We need only address this issue with respect to defendant Mason because we have ruled that Coleman is entitled to have his conviction reversed and the cause remanded for a new trial.

“In determining an appropriate sentence, ‘[t]he nature of the crime, protection of the public, deterrence and punishment are relevant as well as defendant’s rehabilitation prospects and youth.’ ” (People v. Trimble (1991), 220 Ill. App. 3d at 355, quoting People v. Whitehead (1988), 171 Ill. App. 3d 900, 908.) When determining a sentence, the trial court should consider the rehabilitative potential of the defendant. (People v. Hayes (1979), 70 Ill. App. 3d 811, 831.) However, “the trial court is not required to give greater weight to that consideration than it is to give to the seriousness of the offense.” Hayes, 70 Ill. App. 3d at 831.

*630“The trial judge’s determination of an appropriate sentence must be given great deference and weight, because the trial judge is in the best position to make a sound determination regarding punishment. [Citations.] There is a strong presumption that a trial court has considered any evidence of mitigation brought before it. [Citations.] Furthermore, *** a court of review will not disturb a defendant’s sentence absent an abuse of discretion.” (Trimble (1991), 220 Ill. App. 3d at 355-56.) “[W]e will not substitute our judgment for that of the trial court merely because we would have balanced the appropriate factors differently if the task of sentencing had been ours.” (People v. Cox (1980), 82 Ill. 2d 268, 280.) A court of review should not reduce a sentence where the sentence imposed by the trial court is within the statutory limitation. See People v. Lambrechts (1977), 69 Ill. 2d 544, 559.

In the instant case, defendant Mason has failed to demonstrate that the trial court abused its discretion. The trial court considered the seriousness of the crime. The trial court stated: “[T]his is a terrible crime, this brutal treatment of this lady ***. I don’t know what possessed these men, they acted like savages.” The record reflects that Mason held complainant’s feet while Coleman pulled her necklace off, attempted to choke her, and ripped her earrings from her ears. Mason also helped Coleman remove complainant from the seat of the car and lock her in the trunk of the car. Mason also held a metal object against complainant’s head while Coleman forced his penis into her mouth. Complainant sustained many injuries as a result of this incident, including numerous abrasions on her face, neck, chest, hands, right buttock, and right thigh.
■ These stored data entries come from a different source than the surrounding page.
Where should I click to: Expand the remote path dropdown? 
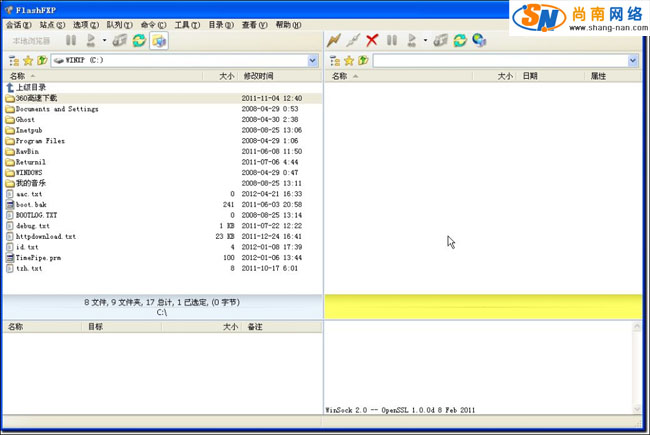(x=633, y=61)
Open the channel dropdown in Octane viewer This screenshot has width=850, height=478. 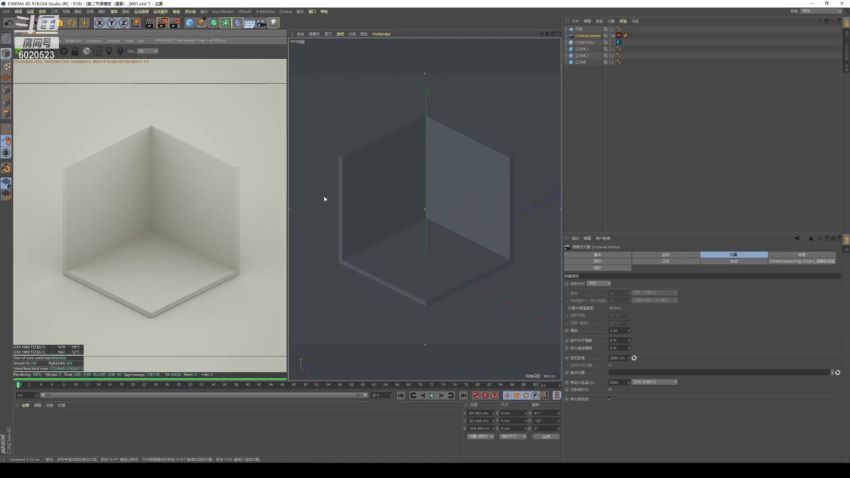[147, 51]
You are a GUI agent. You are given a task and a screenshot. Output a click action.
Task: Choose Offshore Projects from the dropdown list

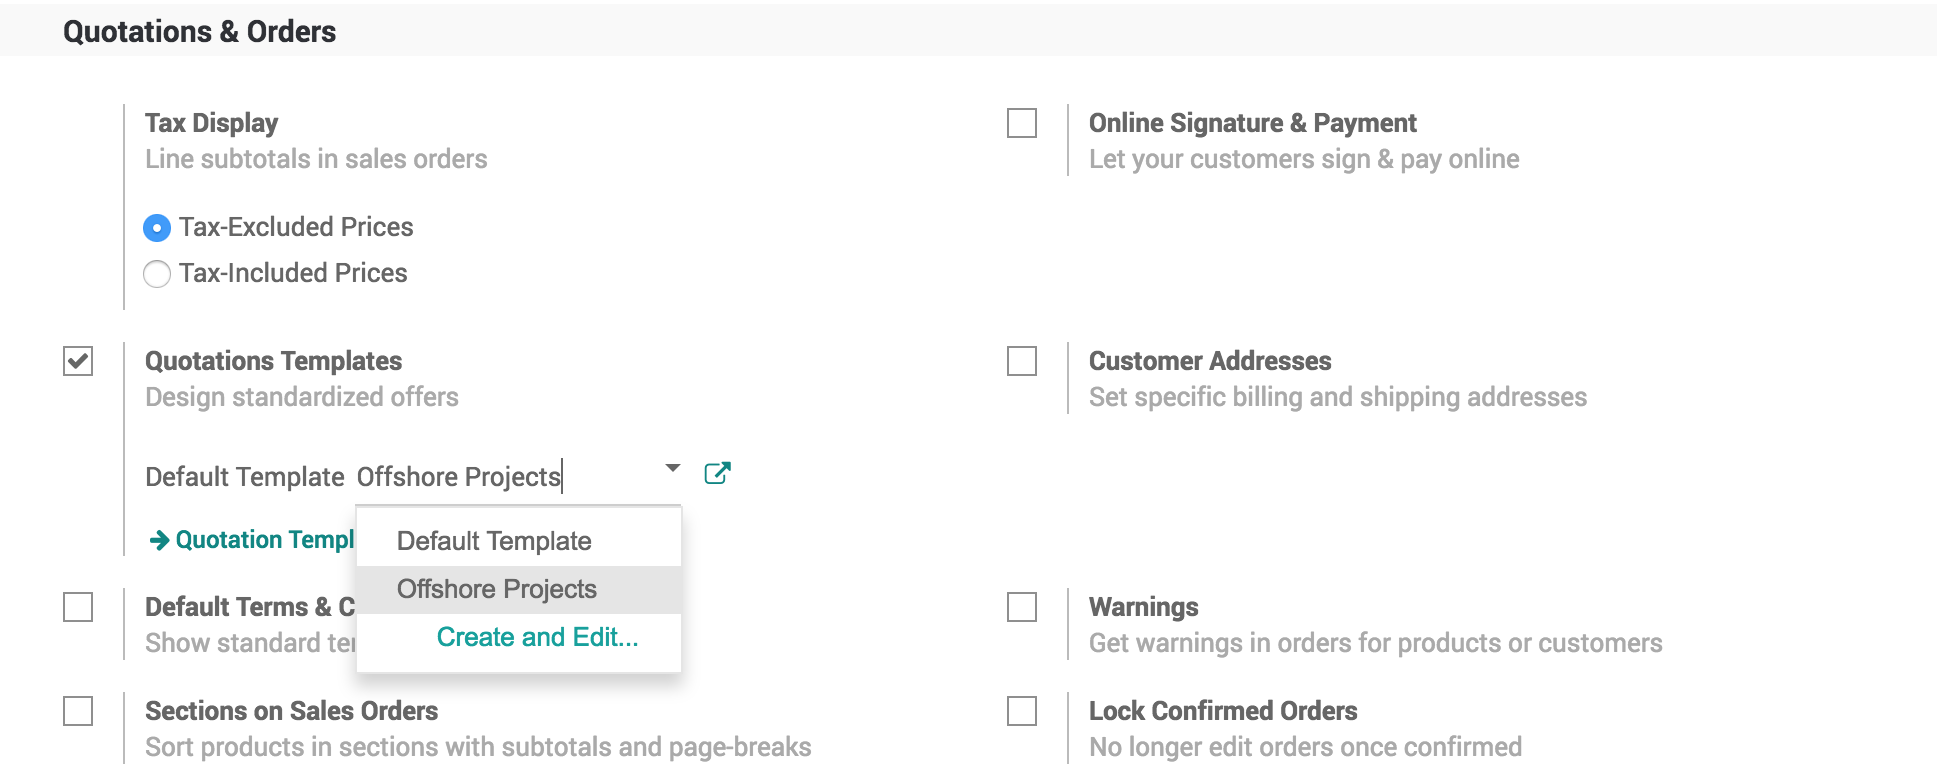pos(497,589)
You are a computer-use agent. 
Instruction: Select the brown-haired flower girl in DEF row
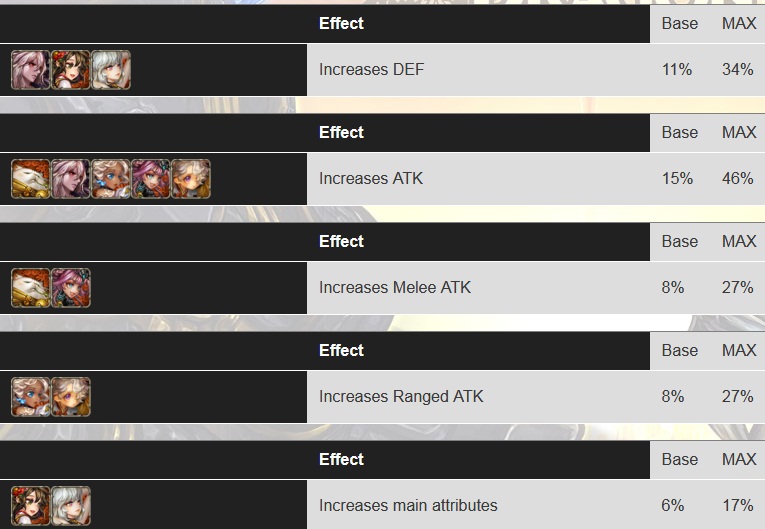[x=70, y=70]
The court also heard evidence in aggravation and mitigation. The evidence in mitigation consisted of the testimony of Mason’s friends. The evidence in aggravation showed that in 1984 he was convicted for the knowing, willful, and unlawful possession of stolen checks. Mason committed the immediate offense while on probation for the aforementioned conviction.

Mason was sentenced to 20 years’ imprisonment. The trial judge was in the best position to fashion an appropriate sentence. The trial judge heard the testimony of all of the witnesses, the court properly considered factors in aggravation and mitigation, and the trial court properly considered the seriousness of the crime. Moreover, the court’s sentence was within the range prescribed by statute. Aggravated criminal sexual assault is a Class X felony. (Ill. Rev. Stat. 1985, ch. 38, par. 12 — 14.) The sentence for a Class X felony must be no fewer than 6 years and no more than 30 years. (Ill. Rev. Stat. 1985, *631ch. 38, par. 1005 — 8—1(a)(3).) Accordingly, we will not modify defendant Mason’s sentence.

For the foregoing reasons, we affirm defendant Mason’s conviction and his sentence, and we reverse defendant Coleman’s conviction and remand the cause for a new trial.

Affirmed in part; reversed in part and remanded.

JIGANTI, P.J., and LINN, J., concur.